木下:地域で分けられると。ただ、それもおっしゃるように、北海道エリアだけやっているのでわかるということですね。
亀山:ああそうか。D2Cで通販だから、住所が記録として必ずあるから、それができるということだよね。
木下:そうです、そうです。
亀山:俺たちはデジタルのサービスだと、どこに住んでいるかわからないユーザーがいる場合に、ちょっとそれができない時もあってさ。
木下:そうですよね。
亀山:だから俺たちがやる時は、例えばテレビとかに出した時に、検索キーワードで「DMMオンラインクリニック」とかの直検索がどれくらい来るかとか。
あとそれによって、さっきのCPOがどれくらい下がるかの比較みたいな感じでやっているんだけど。でも普通のメディアとWebメディアとをかけ合わせると、すごく雑音があって難しい。
木下:難しいと思いますね。我々も自社サイトと楽天・Amazonの比較で、自社サイト用に広告を出すんですけど、どうしても楽天・Amazonに流れていくんですね。
実際に、広告出稿量と楽天・Amazonの伸び率の係数を計測していて、だいたい自社サイトに直接出すと、楽天・Amazonでこれぐらい伸びるから、CPOを自社サイト側に持っていって、もうちょっとCPOを高くしてもいけるとか。Webの中だけでなんとかやっている感じですね。
亀山:自分たちでD2Cをやるけど、Amazonとか楽天でも出しているんだね。
木下:一応は出しています。10パーセントぐらいが、Amazon・楽天で売れています。
亀山:それぐらいなんだ。9割方は自社サイトで。
木下:自社サイトですね。
亀山:なるほど。じゃあもともとECとして強いプラットフォームがあるわけ?
木下:いや、広告ですね。
亀山:広告でそこに持ってくるんだ。
木下:そうですね。
亀山:じゃあ、Web広告から直接持ってくるのが基本的な考え方だね。
木下:そうですね。
亀山:俺は今TV CMとかいろいろ難しいことを言ったけど、多くのスタートアップの人たちは、メディアに打つよりも、まずはWebで成功しないといけないよね。

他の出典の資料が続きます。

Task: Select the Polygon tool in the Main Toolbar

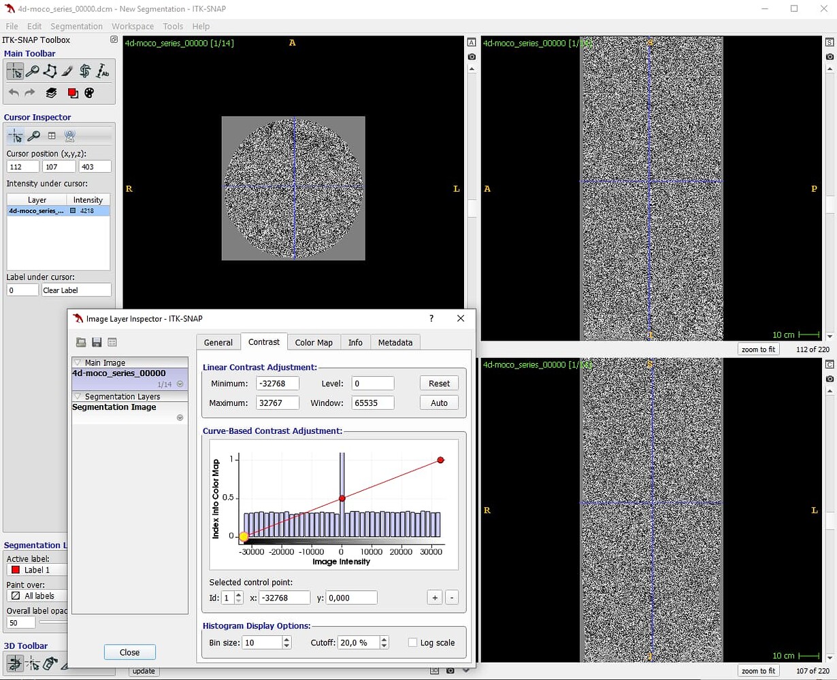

そこで効果を出して、取り切れなかった時にテレビなどのメディアに入ったりすると思うんだけども。今一番大事なのはWebの広告がいかに効率良く打てるか。そのあと余力があれば、マスとかにかけるのもいいけど。
木下:そうですね。
亀山:まずそこがちゃんとできるかを極めてきた感じなんだね。
木下:そうですね。
亀山:カニを売った時はパクられて苦労はしたんだろうけど(笑)、その後は化粧品と健康食品。今後、他のものも扱うの?
木下:一部はやっていますね。電子たばことかもやっていますし。あと、美容家電とかも。

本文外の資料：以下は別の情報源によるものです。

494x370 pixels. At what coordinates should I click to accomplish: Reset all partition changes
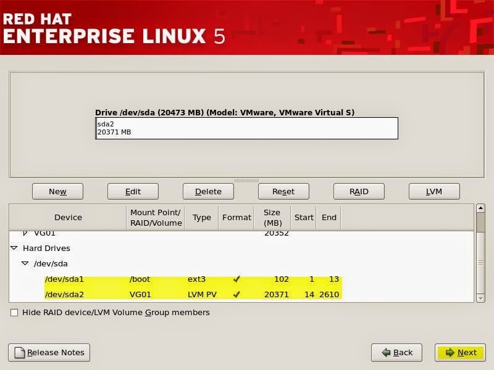click(x=283, y=191)
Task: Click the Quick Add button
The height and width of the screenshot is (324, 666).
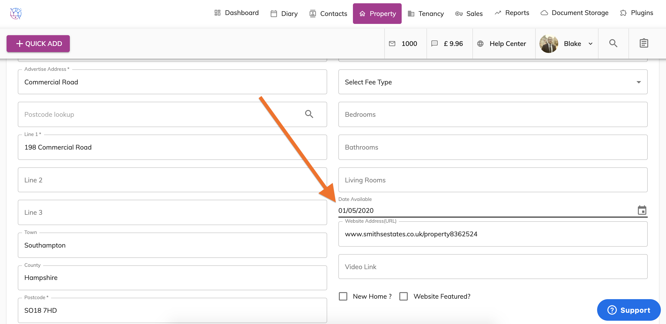Action: tap(38, 43)
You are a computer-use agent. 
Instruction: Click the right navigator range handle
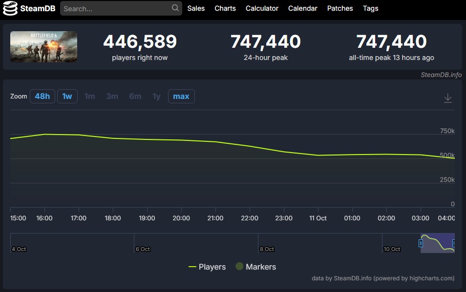(x=454, y=243)
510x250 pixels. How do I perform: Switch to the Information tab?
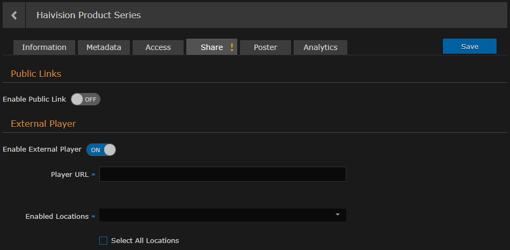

亀山:今のマーケティングのノウハウは、商品が変わっても同じように役に立つよね。
木下:そうですね。結局は人間の心理に基づいて、いかにアプローチしていくかなので、ある程度共通はしているかなと思いますね。
亀山:今度うちのマーケの人間にアドバイスをしてくれる?
木下:いえいえ、そんなおこがましいことはなかなか。
亀山:うちも、けっこう社員が揉んでいるわけよ。リスティングがいいかとか、アドかアフィリエイトかとかね。いろんなパターンがあるじゃない。どれが効率的だとか、けっこう毎日すったもんだやっているんだけど(笑)。
木下:Web以外はなかなか難しいですけど、Webの場合は全部データが残るので、伸び率の傾向とかを見ていくと、どこかで関連性が見えてくるんですね。
最初にこっちの広告をクリックして、その時は買わなかったけど、別の広告をクリックして購入した場合、この購入にはけっこうここ(最初の広告)が影響しているとわかると、予算配分の仕方が、単純にここ(購入に直結したあとのクリック)だけではなくて、こっち(最初の広告)にやったほうが良かったりとか。細かく見ると、計算式が出てくるので。
亀山:でも、ここで読ませたクッキーを何日有効にするかとか悩んだりするよね。
木下:そうですね。だから我々は、クッキーの有効期限や何回出すかとかは、たぶん他社さんに比べるとかなり短いと思います。「これ以上出してもだいたい効果は出ない」と、かなり早めに見切っている感じですね。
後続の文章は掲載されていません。